Désarçonné, Aldo essayait de mettre de l’ordre dans ses pensées. Il en oubliait le temps qui passait. Ce fut Karim qui le ramena à la réalité en objectant :

— Messieurs, je ne voudrais pas être importun, mais nous devrions peut-être nous hâter ?

— Je ne vois pas qui pourrait venir nous déranger, répliqua Aldo. Lassalle est à la fête d’Assouari…

— Sans doute, mais peut-être est-il préférable de ne pas attendre le jour pour mettre votre ami à l’abri ?

— Oh, il n’y a pas de problème, je vais le ramener à l’hôtel et, demain, j’irai avec lui chez ce vieux forban lui mettre mon poing sur la figure et récupérer les bagages…

— Pardonnez-moi, je ne pense pas que ce soit la bonne solution, Monsieur Morosini…

— Appelez-le prince ! grogna Adalbert. Ça fera moins guindé, et puis il adore !

— Mais je…

Le jeune homme avait l’air de ne plus savoir où il en était. Aldo se mit à rire :

— Laissez tomber ! Le protocole ne me paraît pas à l’ordre du jour. Pourquoi pensez-vous que ce ne serait pas une bonne solution ?

— Parce qu’il y a forcément une raison pour laquelle il a été enlevé. Peut-être ne sortiriez-vous pas vivants de cette maison ? Quand un homme va jusqu’au rapt avec séquestration, il doit être capable de faire pire… Je peux vous proposer de cacher M. Vidal-Pellicorne chez moi, le temps d’attendre la suite des événements. Je possède une modeste villa sur la Corniche et je peux vous assurer qu’il y sera chez lui !

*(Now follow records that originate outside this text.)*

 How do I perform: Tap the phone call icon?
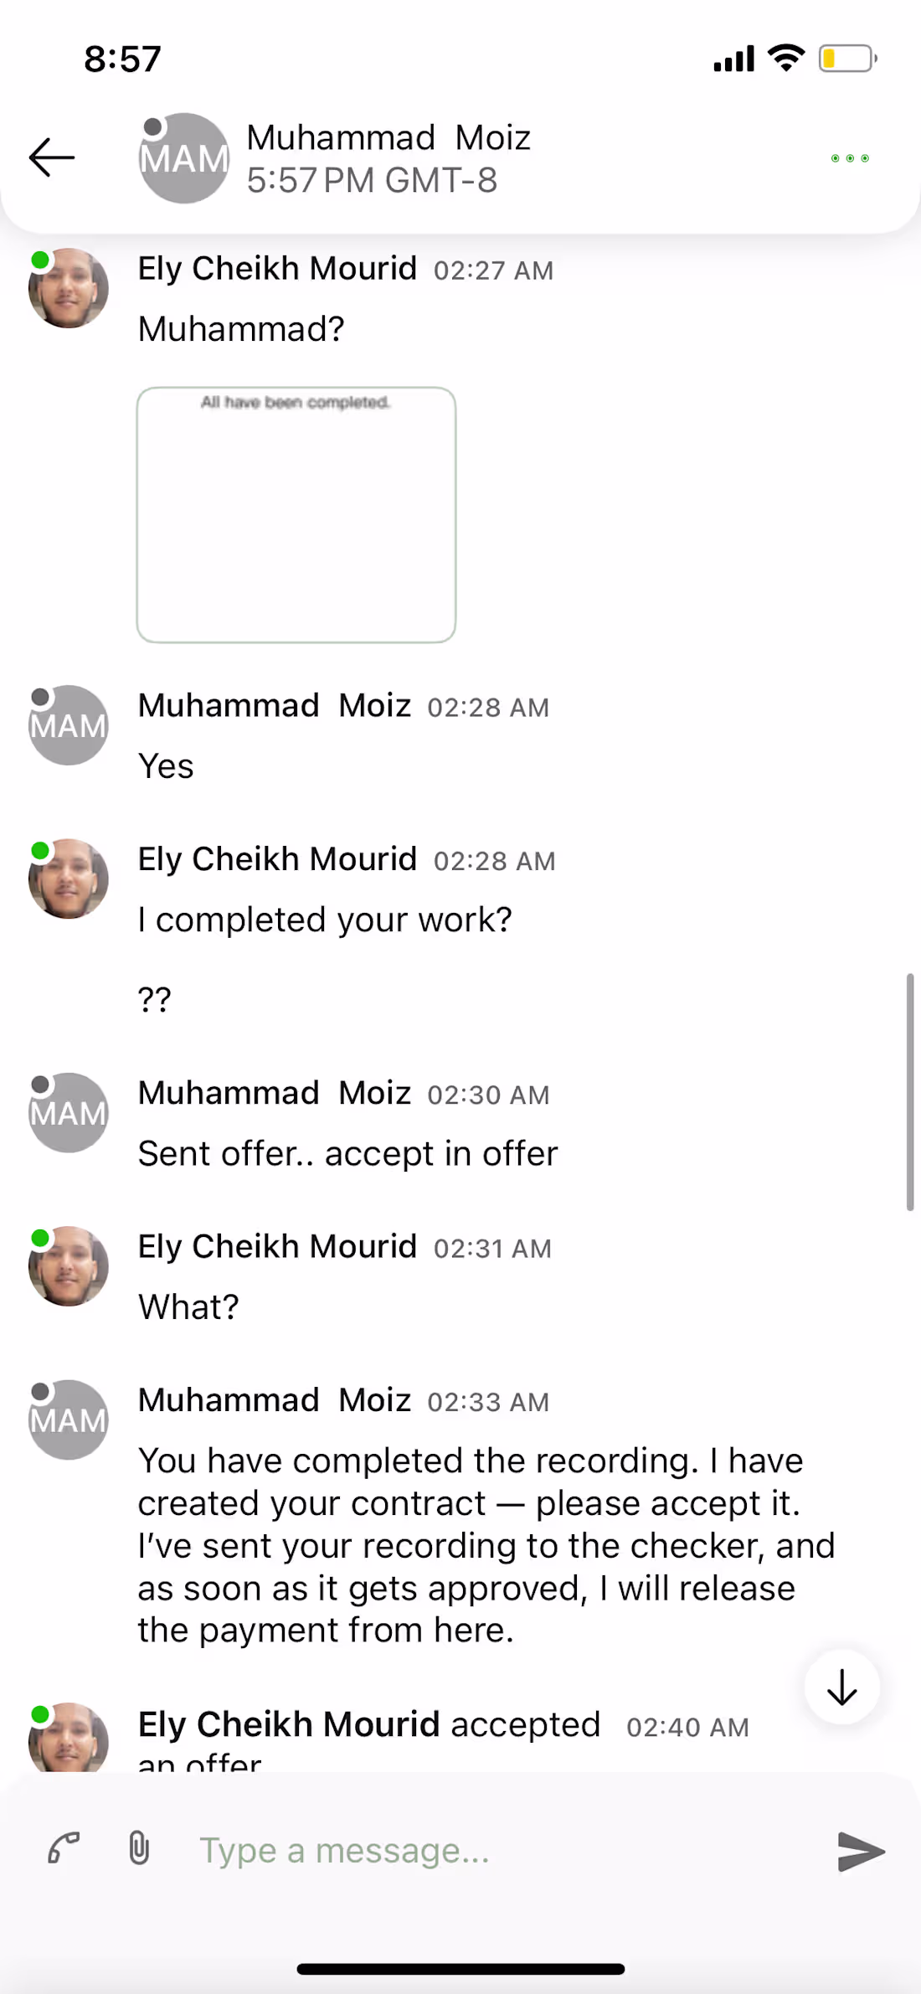(x=64, y=1849)
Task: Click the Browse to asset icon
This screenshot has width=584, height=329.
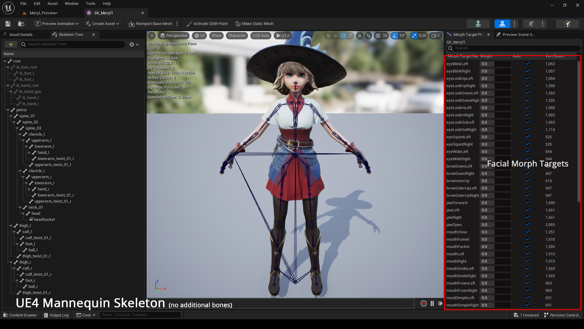Action: pyautogui.click(x=21, y=24)
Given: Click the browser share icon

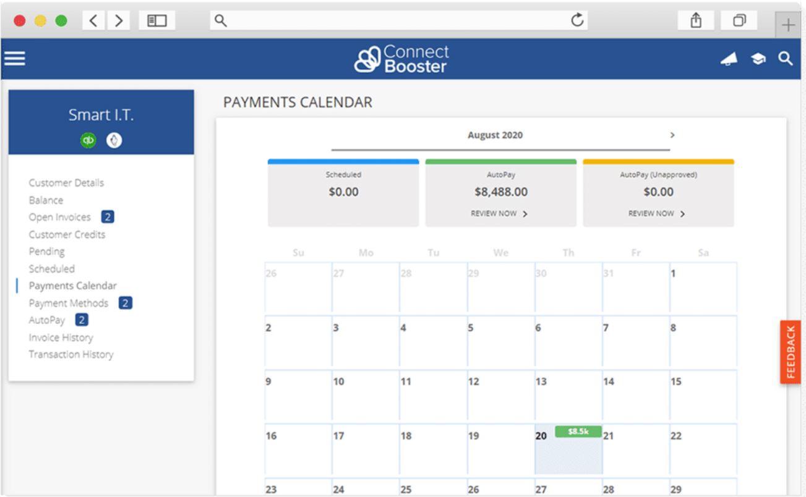Looking at the screenshot, I should tap(697, 20).
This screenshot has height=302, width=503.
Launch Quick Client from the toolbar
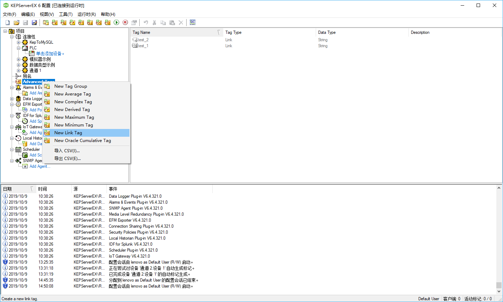pos(193,22)
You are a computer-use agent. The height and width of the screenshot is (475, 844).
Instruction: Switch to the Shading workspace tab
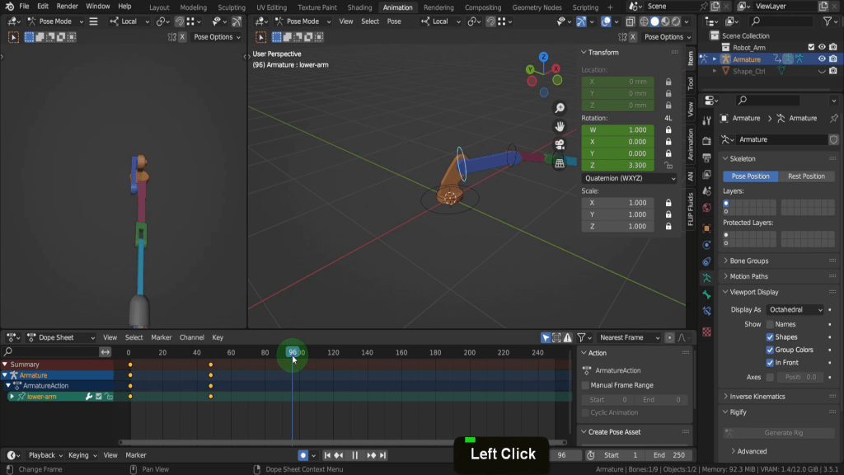359,7
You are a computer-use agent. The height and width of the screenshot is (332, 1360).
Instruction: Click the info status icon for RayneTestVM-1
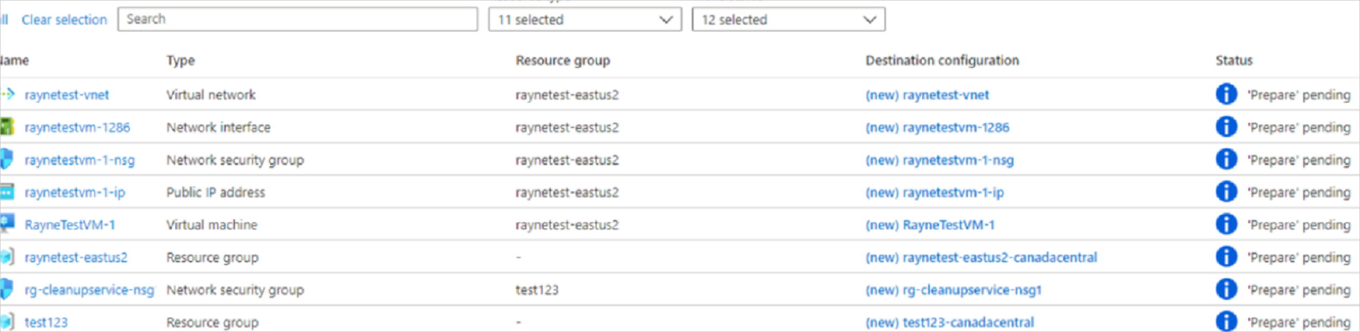coord(1226,224)
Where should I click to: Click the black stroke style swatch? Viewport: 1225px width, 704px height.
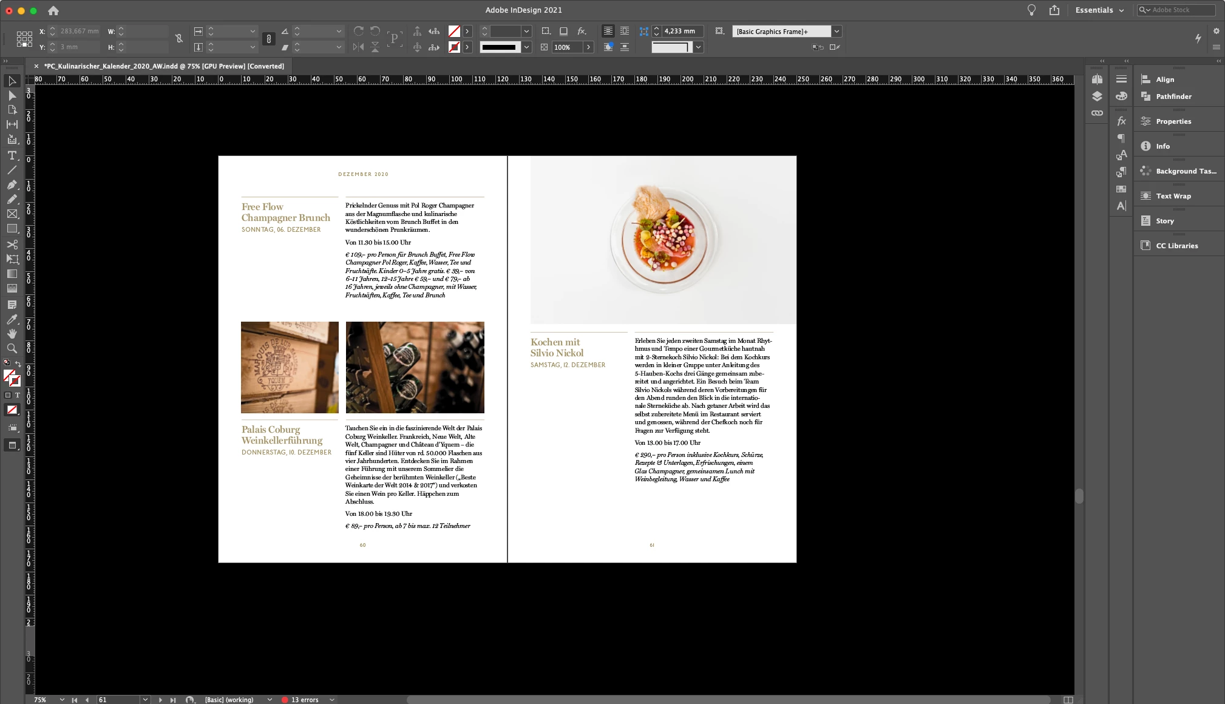click(x=498, y=47)
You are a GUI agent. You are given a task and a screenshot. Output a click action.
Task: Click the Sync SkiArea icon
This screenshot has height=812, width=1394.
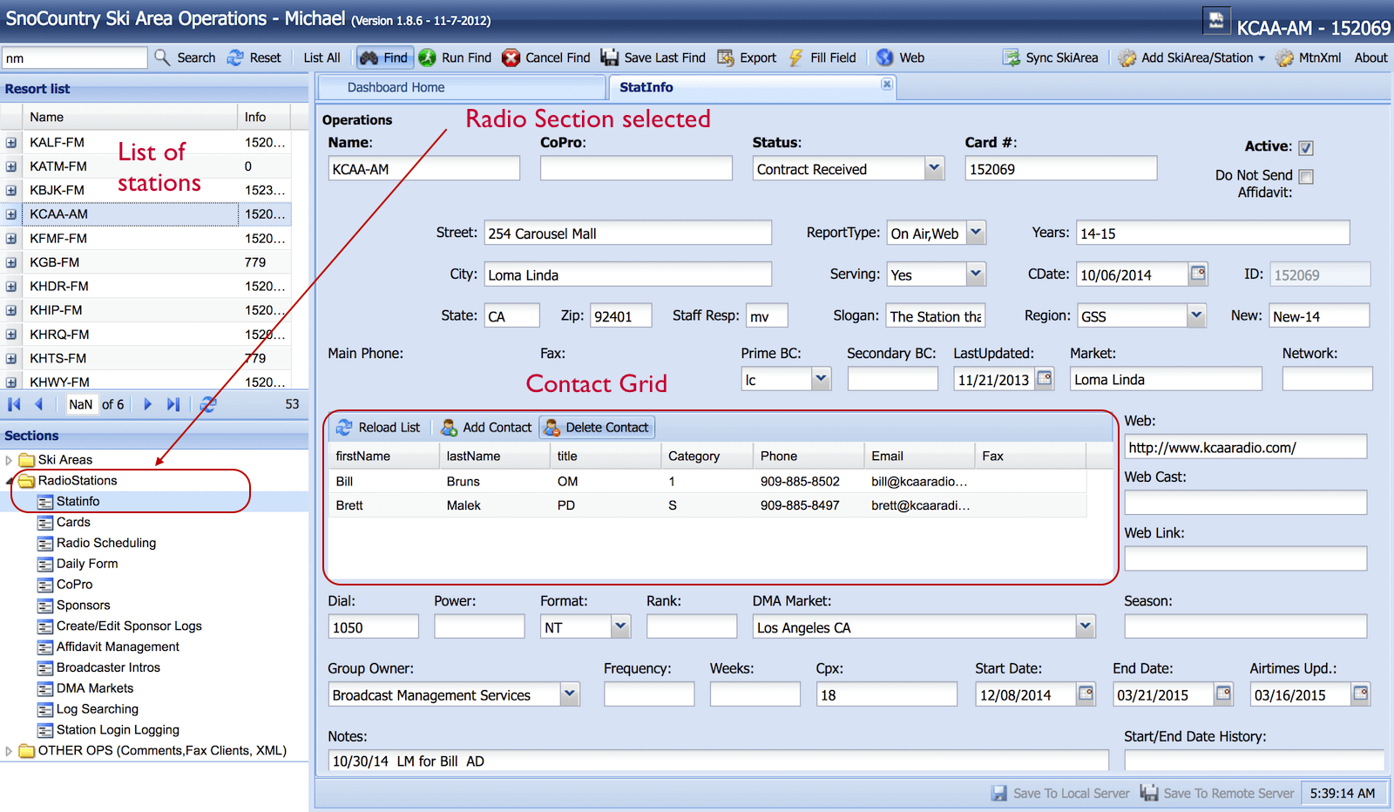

— Moi ? Chez vous ? émit Adalbert, interloqué.

Il n’était pas difficile, pour Aldo, de deviner ce qui se bousculait dans la tête de son ami. Ce garçon qu’il devait considérer comme son rival venait de participer à sa libération et en plus il voulait lui offrir l’hospitalité ? Une situation cornélienne, en vérité ! Qu’il convenait de traiter avec doigté.

— Je pense qu’au moins pour cette nuit ce serait la solution idéale, dit-il avec douceur. Nous sommes un peu pris par le temps et il convient de réfléchir aussi calmement que possible. Merci de votre offre, Monsieur El-Kholti !

— Vous pouvez m’appeler Karim… et n’oubliez pas M… prince, que je vous dois la vie ! À présent, s’il vous plaît, rentrons ! Le trajet ne sera pas long : j’habite à deux pas du palais du gouverneur.